でも、そもそも僕らが言っている「人」とは誰なんだろう。
——
「人がいません。」
これは正しい。
店を一軒増やせば、店長がいる。
料理をつくる人がいる。
サービスをする人がいる。
それを管理する人も必要になる。
今いる人たちに無理をさせてまで店を増やすなんて、僕もやりたくない。
だから「人がいないなら仕方がない」と、僕自身も店を増やすことは考えなくなった。
でも、ある時この「人」というものを一度、考え直してみた。
僕らが本当に必要としている人って、何なんだろう。
考えていくと、結論は意外なくらい当たり前だった。
良い人であること。
店の理念や考え方を理解してくれる。
料理やサービスで守るべきものを理解してくれる。
お客様に対して、ちゃんとあるべき営業をしてくれる。
問題が起きた時には話し合える。
もっと良くしようと、一緒に考えられる。
言葉にすると、本当に当たり前のことばかりだ。
でも、当たり前が一番難しい。
そして、もう一つ気づいた。
その人が、うちの社員である必要はあるのだろうか。
考えてみれば、そんな必要はなかった。
同じ会社の社員でも、考え方が通じなければ一緒に良い店はつくれない。
逆に会社が違っていても、同じ理念を理解し、同じ方向を向き、必要な時にタイムリーにコミュニケーションが取れるなら、一緒に店を育てることはできる。
そこで初めて思った。
「組織や所属が分かれていても、いいんじゃないか。
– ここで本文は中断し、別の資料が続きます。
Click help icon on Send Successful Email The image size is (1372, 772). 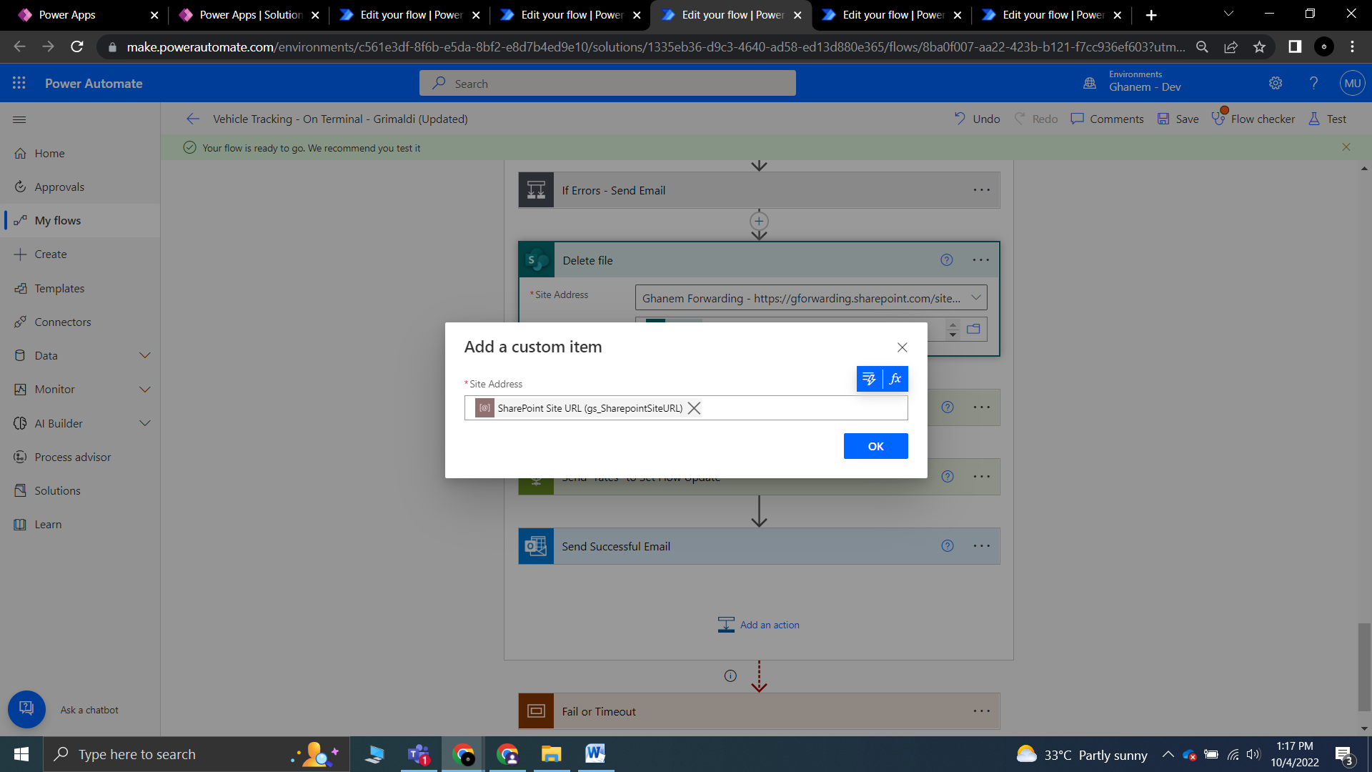click(x=948, y=546)
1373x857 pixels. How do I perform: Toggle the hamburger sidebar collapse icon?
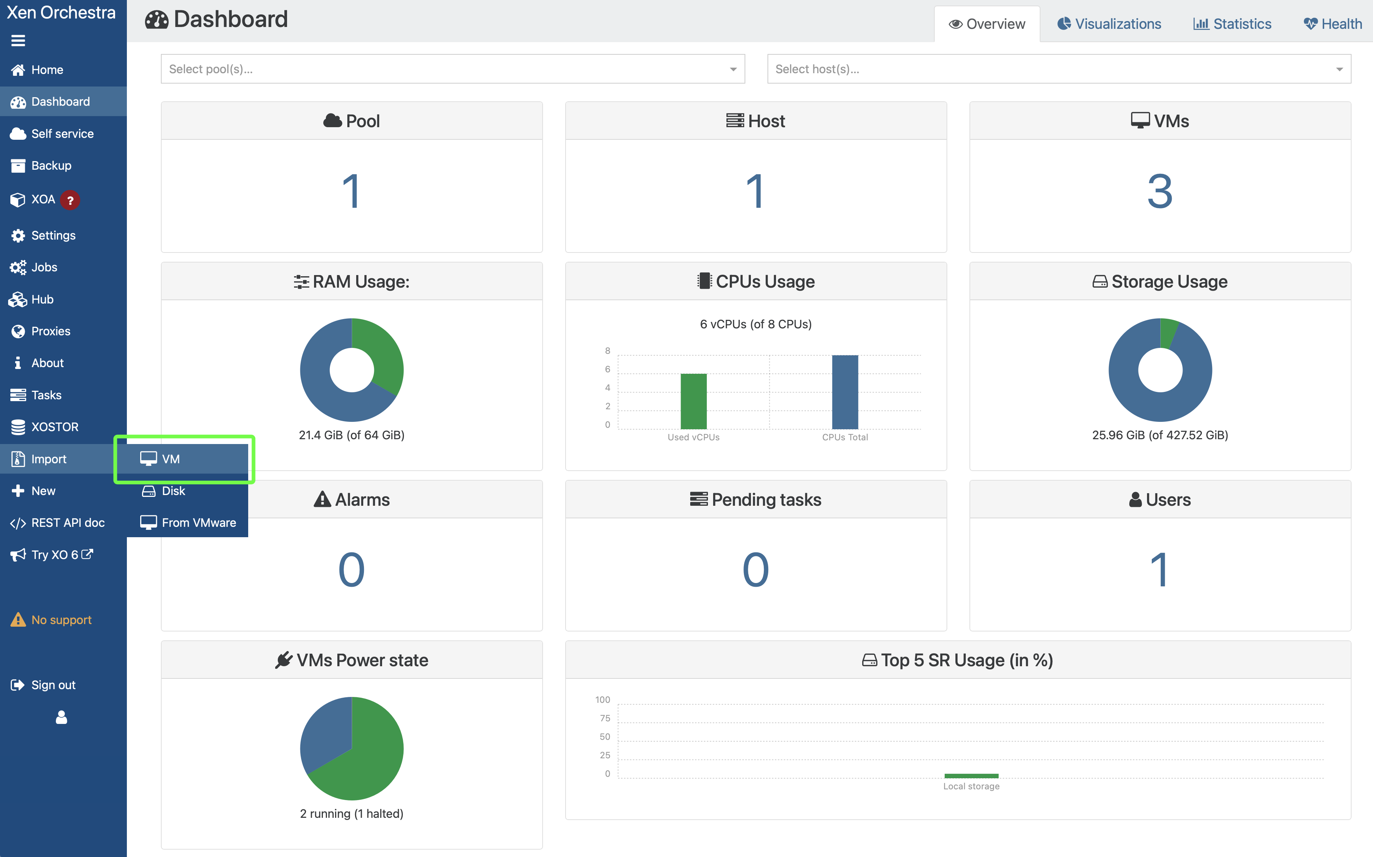click(18, 41)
」
一つの会社がすべての人を雇用して、すべての店を直営する。
それだけが店を広げる方法ではない。
それぞれが自分の商売を持っていてもいい。
それぞれが独立した経営者でもいい。
でも、暖簾の下では同じ方向を向いている。
「人がいない」から店を増やせないのではなかった。
僕らが、人を探す場所を社内だけに限定していた。
この気づきが、暖簾分けにつながった。